Na entrada da cidade há uma escultura da procissão de Domingo de Ramos, e um letreiro tímido que diz “Poção”. Logo na entrada: fábricas, lojas e casas anunciam que a cidade foi o berço da Renda Renascença. Estamos no centro de Poção, conhecido como “rua”, com casa conjugadas com traços vernaculares, ruas de paralelo, calçadas estreitas. A praça da Igreja Matriz Nossa Senhora das Dores é a principal da cidade. Ao seu redor, encontram-se os principais serviços, comércios e instituições.

A cidade abriga a nascente do Rio Capibaribe, no Sítio Araçá, onde há algumas casas de taipa, fazendas, casas de farinha; existem sítios como o de Maria do Carmo, dona da terra onde brota, assim como suas roseiras, o rio que vai desaguar suas águas no mar do Recife. Do Carmo, como ela se apresentou a nós, nos guiou subindo uma serra por dentro da mata, que, regida pelo vento, emite o som do mar. O olho d´água, por sorte e ajuda do tempo, estava com água fresca, coisa que há muito tempo não acontecia por ali. Descemos a mata com a felicidade de ver, ouvir e beber as riquezas do pedaço de chão de Do Carmo.

O Cruzeiro de Poção revela uma história de dedicação religiosa na construção de um espaço, hoje muito conhecido por fiéis da igreja católica, e destino escolhido por muitos, principalmente na Semana Santa. O Frei Henrique Brooker, responsável pela fundação do lugar, é tão reverenciado na cidade que parece estar vivo. Em 1961, mandou murar de pedras os limites do Cruzeiro e norteou a construção de um verdadeiro santuário. Os elementos construídos, a sua localização e a vegetação fazem do Cruzeiro um lugar em que a contemplação se faz em silêncio. Durante o percurso por dentro do Cruzeiro, os passos da Via Sacra e mensagens escritas nos fazem pausar. No entorno do Cruzeiro, existem casas conjugadas que têm em suas fachadas coloridas nomes bíblicos, e um espaço onde se colocam velas quando acontece alguma procissão. A taxa de aluguel dessas casas e o valor cobrado pra entrar na propriedade mantém o Cruzeiro, que pertence à Igreja Católica. No Domingo de Ramos a cidade se enche de fiéis de todos os lugares, e o Cruzeiro é o principal destino.

Se despedindo de uma seca que já durava seis anos, Poção garoa em julho. Como faz frio, à noite a cidade, que já é pacata, se aquieta ainda mais. As casas são abrigos que protegem do vento gélido e onde se oferece um café quente e doce. Guarda além na nascente do Rio Capibaribe o posto de segundo lugar mais alto de Pernambuco.

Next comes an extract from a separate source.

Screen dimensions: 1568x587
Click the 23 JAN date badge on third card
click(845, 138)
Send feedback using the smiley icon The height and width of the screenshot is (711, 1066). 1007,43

Muitos de seus habitantes não moram na “rua”, ou seja, no centro da cidade. Moram em sítios próximos e só o acessam quando precisam dos serviços que ele oferece. A Feira livre semanal existe desde 1872, e é realizada aos sábados. Por conta da proximidade com o Estado vizinho, a Paraíba, havia um tráfego constante de mercadorias entre os dois estados. Os agricultores e criadores montam cedo suas barracas e vendem uma variedade imensa de frutas, hortaliças, raízes, animais, entre outras coisas.

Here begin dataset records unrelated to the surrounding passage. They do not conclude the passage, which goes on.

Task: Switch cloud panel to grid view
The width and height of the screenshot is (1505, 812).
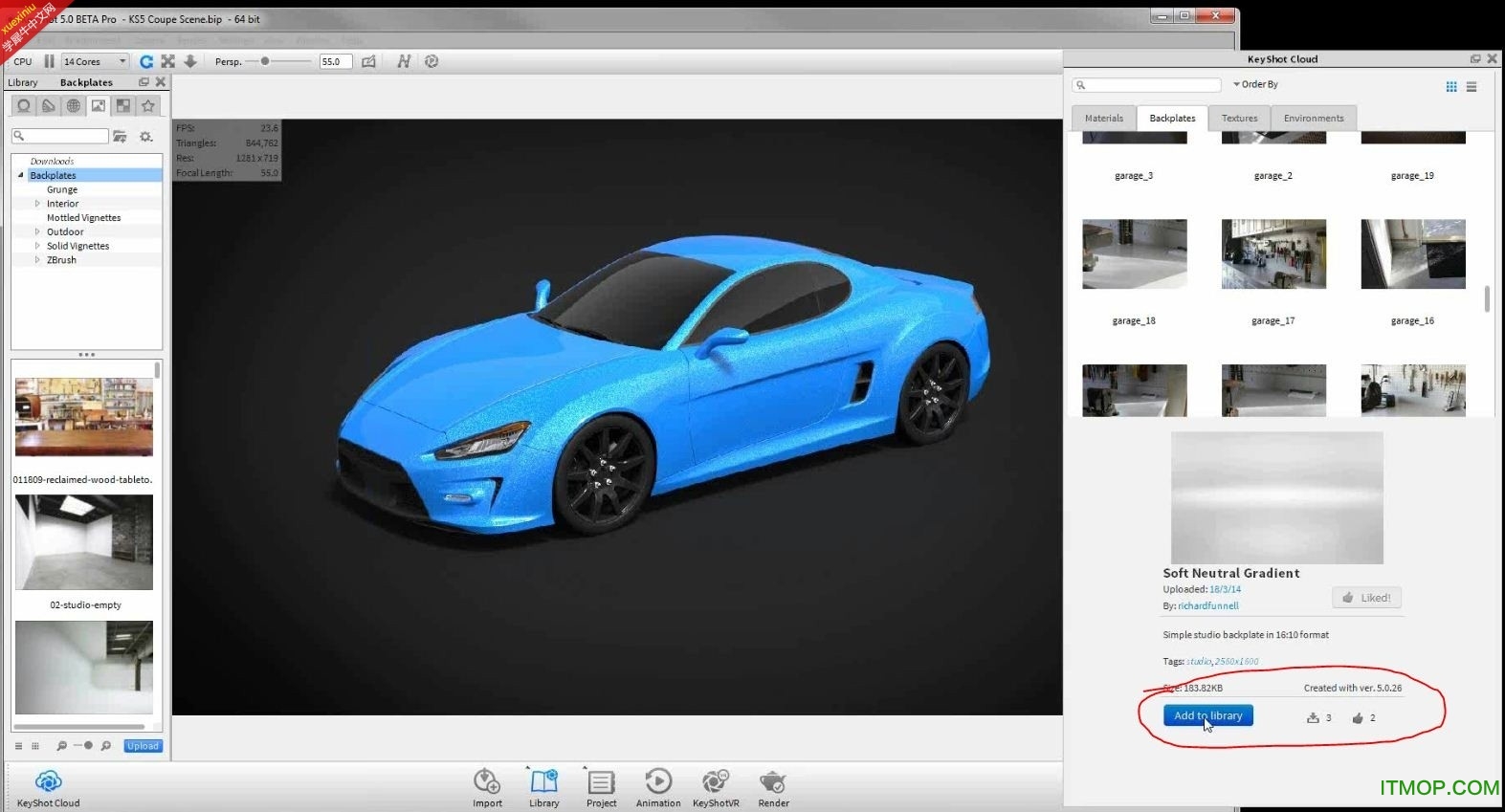Action: click(x=1451, y=87)
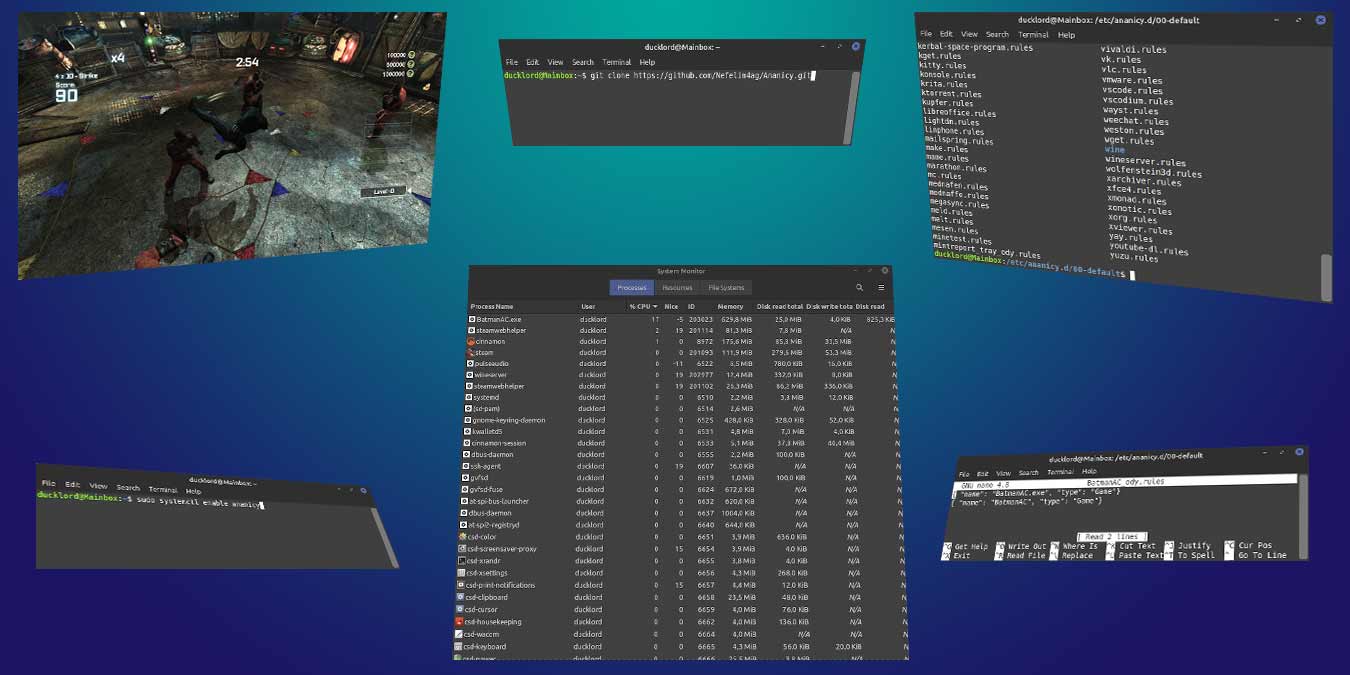Click the % CPU sort arrow
The image size is (1350, 675).
[x=655, y=306]
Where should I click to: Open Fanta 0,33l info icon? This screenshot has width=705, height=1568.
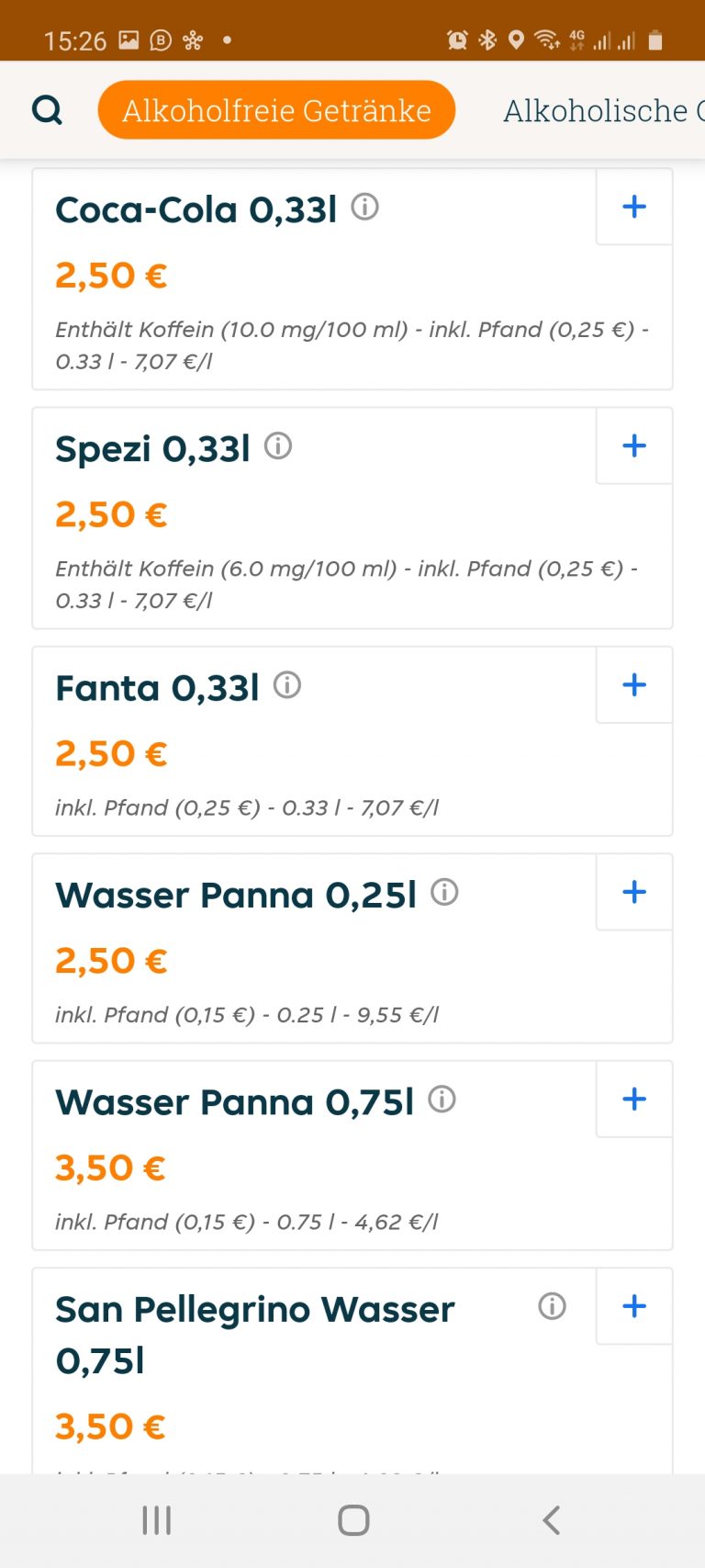(287, 685)
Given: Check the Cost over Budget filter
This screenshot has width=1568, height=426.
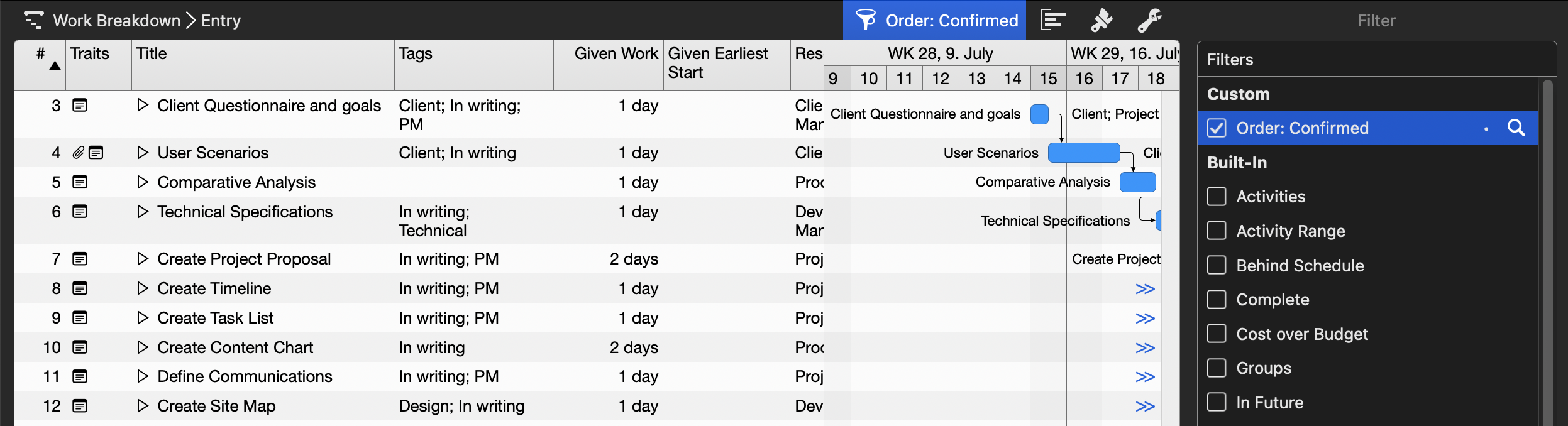Looking at the screenshot, I should click(1217, 334).
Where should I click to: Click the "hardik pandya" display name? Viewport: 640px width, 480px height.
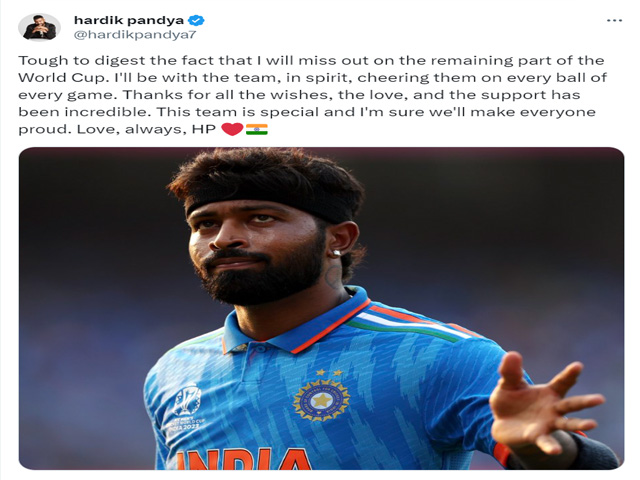(129, 20)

Em Poção ficava a casa dos pais de Maria Pastora, interna do Convento de Santa Tereza em Olinda. Numa dessas idas para casa, em 1934, levou consigo uma peça de Renda Renascença que estava por terminar1. A curiosidade de Elza Medeiros (conhecida como Lála) pelo que Maria estava fazendo fez com que Maria lhe ensinasse alguns pontos, sob a condição de sigilo absoluto. A quebra do segredo por parte de Lála, findou na abertura de uma escola onde ela ensinava mulheres a fazer Renda Renascença. E assim, desse segredo revelado, nasceu o fazer da maioria das mulheres de Poção.

A Feira livre era a principal fonte de comércio de Renda Renascença, por sua proximidade com a Paraíba, a atividade se alastrou, e as rendeiras comercializavam diretamente com seus clientes. Havia centenas de rendeiras que vendiam nesta feira. O preço era tratado diretamente com elas, que tiravam dali o sustento de sua família. Hoje, depois da abertura das fábricas e por decisões que fogem à lógica, a feira livre com Renda Renascença não existe mais. Hoje, as que ainda vendem em meio à feira podem ser contadas nos dedos de uma mão. Existe, sim, uma feira de Renascença, e essa acontece na vizinha Pesqueira.

Pela falta de oportunidade de emprego em Poção, parte dos homens da cidade trabalham em colheitas e fazendas no interior de São Paulo e Minas Gerais. Passam meses fora e só retornam quando a colheita nessas cidades termina. As mulheres e homens que ficam se dedicam a trabalhos no comércio, nas instituições e na agricultura. As mulheres que se dedicam somente ao fazer da Renascença encontram hoje dificuldades imensas. Tanto quanto ao valor para custear os materiais quanto à concorrência com as fábricas instaladas na cidade, que a elas só sobram os serviços terceirizados da renda. Apesar disso, não há uma rua sequer em que não haja uma casa com mulher fazendo Renda Renascença. Com o salário médio mensal de 1,6 salários mínimos2, seus habitantes vão criando com dificuldades suas famílias. O que foi em outro momento o motivo de emancipação de Pesqueira, a atividade econômica local da Vila de Poção, hoje mantém mulheres com suas práticas sob uma condição de precarização, e o predomínio das produções termina por pertencer às fábricas.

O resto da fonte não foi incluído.